[Source data]
▼
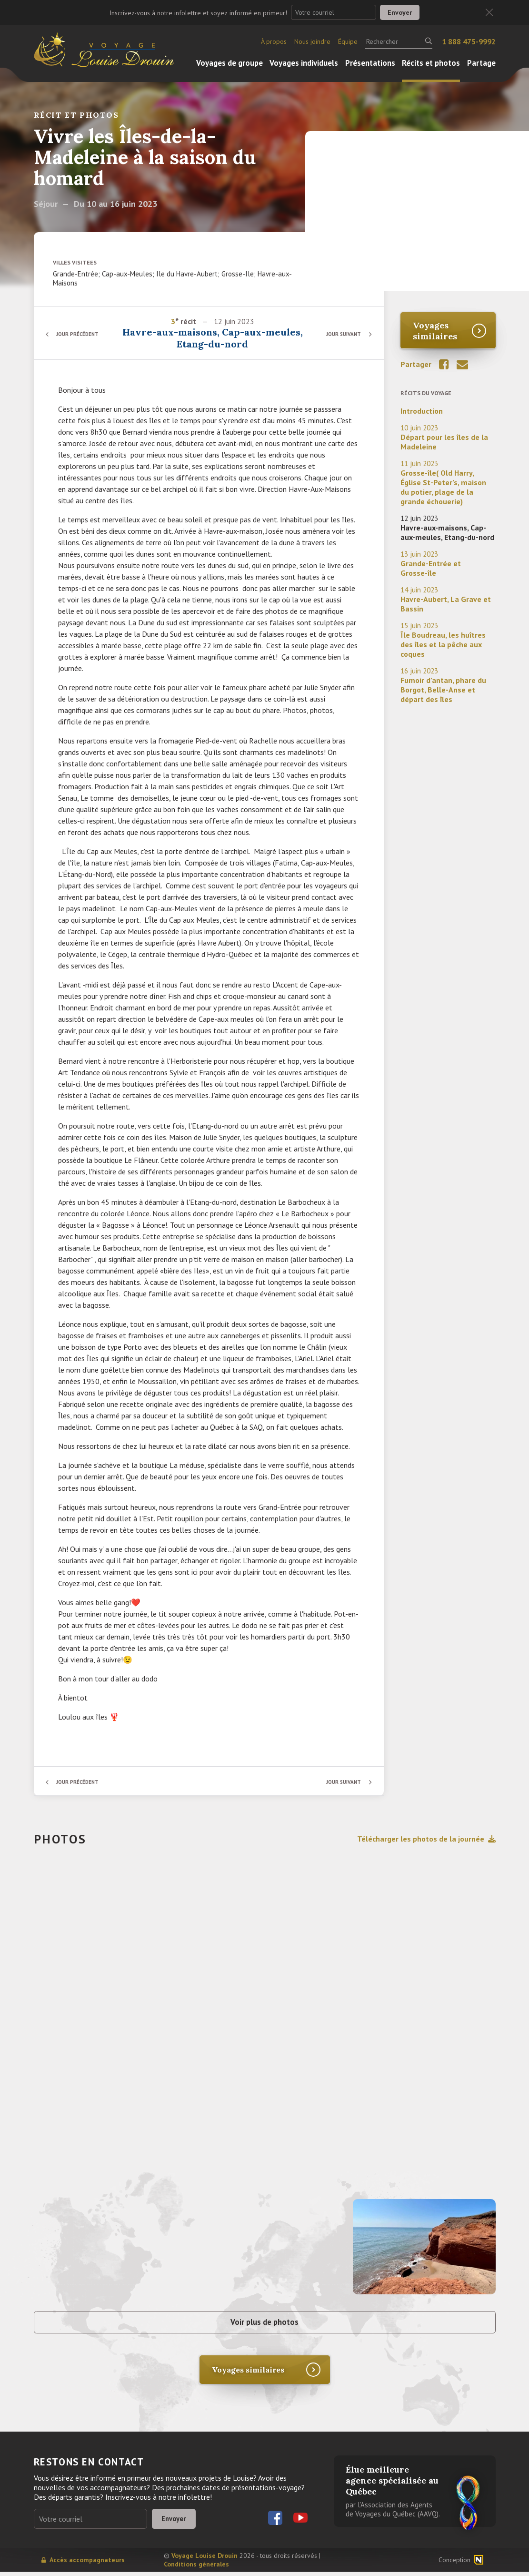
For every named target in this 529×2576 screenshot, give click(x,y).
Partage (481, 63)
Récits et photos (431, 63)
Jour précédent (81, 333)
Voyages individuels (303, 63)
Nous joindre (312, 41)
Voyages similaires (435, 331)
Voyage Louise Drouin (204, 2560)
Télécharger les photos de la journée (426, 1838)
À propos (274, 41)
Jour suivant (340, 333)
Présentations (370, 63)
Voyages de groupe (229, 63)
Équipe (348, 41)
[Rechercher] (398, 41)
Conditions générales (196, 2568)
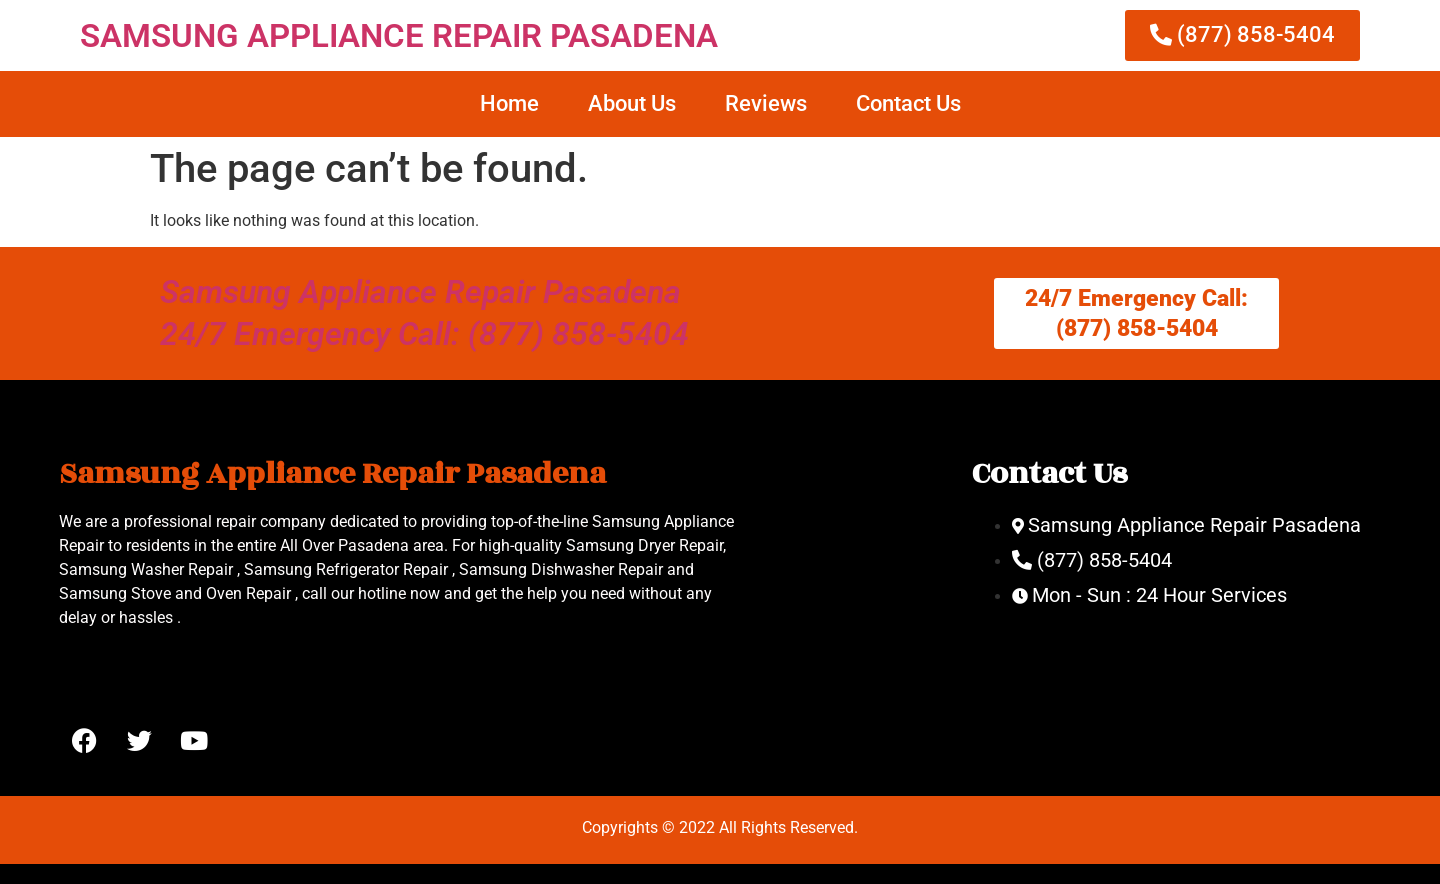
▲
> [GOAL]:
Edit the items above by replacing every occurrence of "Voyages" with "Circuits" and keeping everything else the same. Leave out the pictures when you write them out.

> [ANSWER TO THE PROBLEM]:
For every named target in this 529×2576 screenshot, give click(x,y).
Partage (481, 63)
Récits et photos (431, 63)
Jour précédent (81, 333)
Circuits individuels (303, 63)
Nous joindre (312, 41)
Circuits similaires (435, 331)
Voyage Louise Drouin (204, 2560)
Télécharger les photos de la journée (426, 1838)
À propos (274, 41)
Jour suivant (340, 333)
Présentations (370, 63)
Circuits de groupe (229, 63)
Équipe (348, 41)
[Rechercher] (398, 41)
Conditions générales (196, 2568)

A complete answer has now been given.